# [EXERCISE DIRECTIONS]
An exact transcription of every record is needed, leaving out the pictures.

Source data:
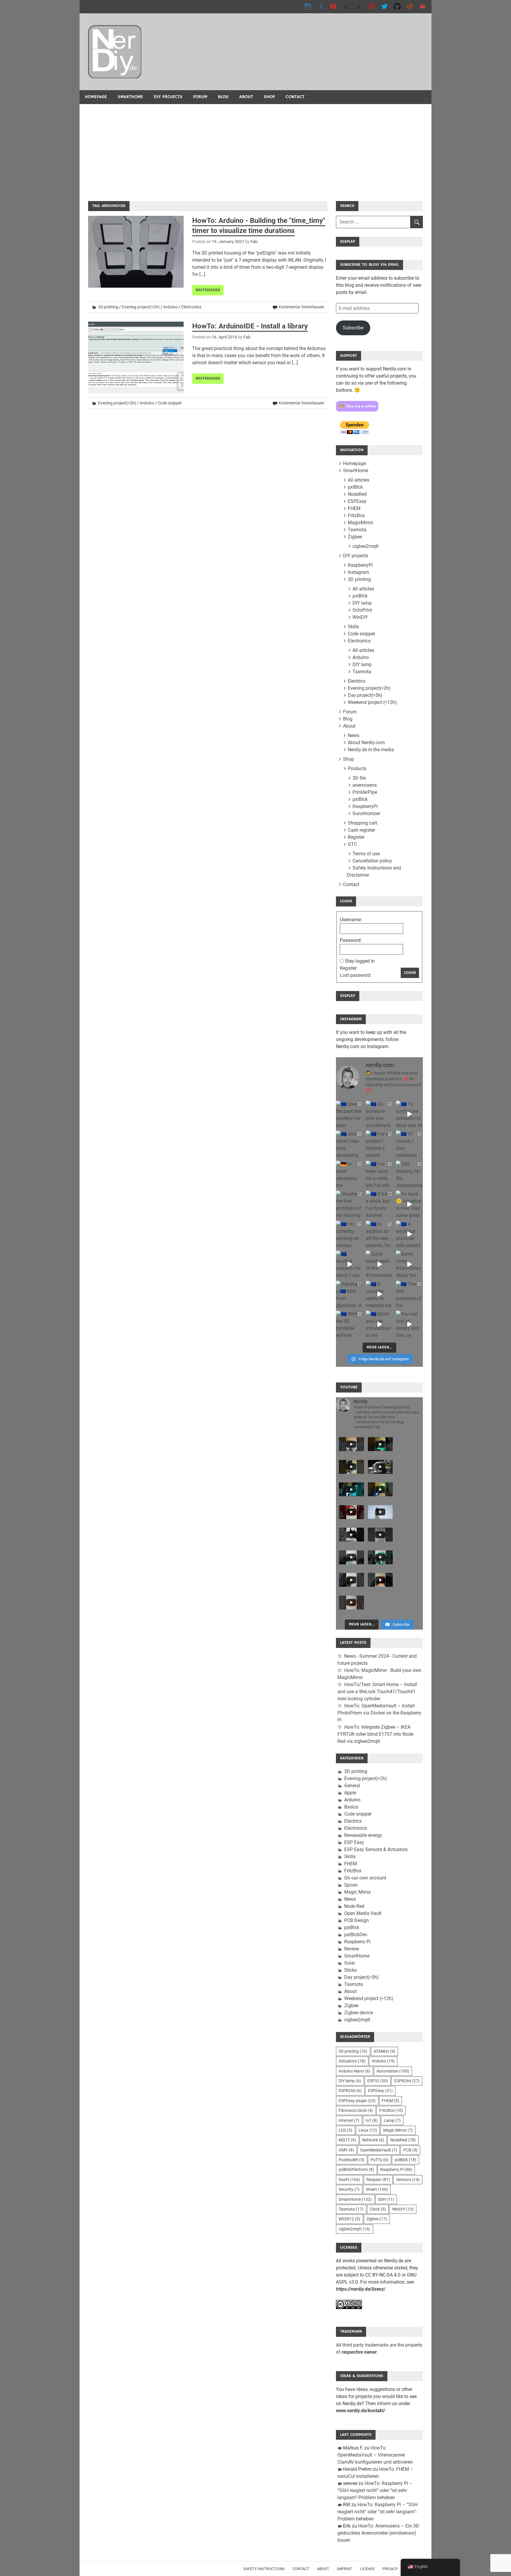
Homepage (96, 97)
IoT (372, 2120)
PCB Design (356, 1920)
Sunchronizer (366, 813)
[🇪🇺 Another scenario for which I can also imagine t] (349, 1264)
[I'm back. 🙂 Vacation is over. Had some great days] (409, 1204)
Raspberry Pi (357, 1941)
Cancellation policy (372, 861)
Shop (269, 97)
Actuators (352, 2061)
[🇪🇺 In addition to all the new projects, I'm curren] (379, 1234)
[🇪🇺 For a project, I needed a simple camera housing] (379, 1144)
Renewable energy (363, 1835)
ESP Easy (354, 1842)
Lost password (355, 975)
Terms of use (366, 853)
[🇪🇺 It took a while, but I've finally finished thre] (379, 1204)
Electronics (191, 307)
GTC (352, 844)
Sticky (350, 1970)
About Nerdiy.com (366, 742)
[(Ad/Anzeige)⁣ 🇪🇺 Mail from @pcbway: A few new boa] (349, 1294)
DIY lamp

# [SOLUTION FOR THIS PROBLEM]
Homepage (96, 97)
IoT (372, 2120)
PCB Design (356, 1920)
Sunchronizer (366, 813)
[🇪🇺 Another scenario for which I can also imagine t] (349, 1264)
[I'm back. 🙂 Vacation is over. Had some great days] (409, 1204)
Raspberry Pi (357, 1941)
Cancellation policy (372, 861)
Shop (269, 97)
Actuators (352, 2061)
[🇪🇺 In addition to all the new projects, I'm curren] (379, 1234)
[🇪🇺 For a project, I needed a simple camera housing] (379, 1144)
Renewable energy (363, 1835)
ESP Easy (354, 1842)
Lost password (355, 975)
Terms of use (366, 853)
[🇪🇺 It took a while, but I've finally finished thre] (379, 1204)
Electronics (191, 307)
GTC (352, 844)
Sticky (350, 1970)
About Nerdiy.com (366, 742)
[(Ad/Anzeige)⁣ 🇪🇺 Mail from @pcbway: A few new boa] (349, 1294)
DIY lamp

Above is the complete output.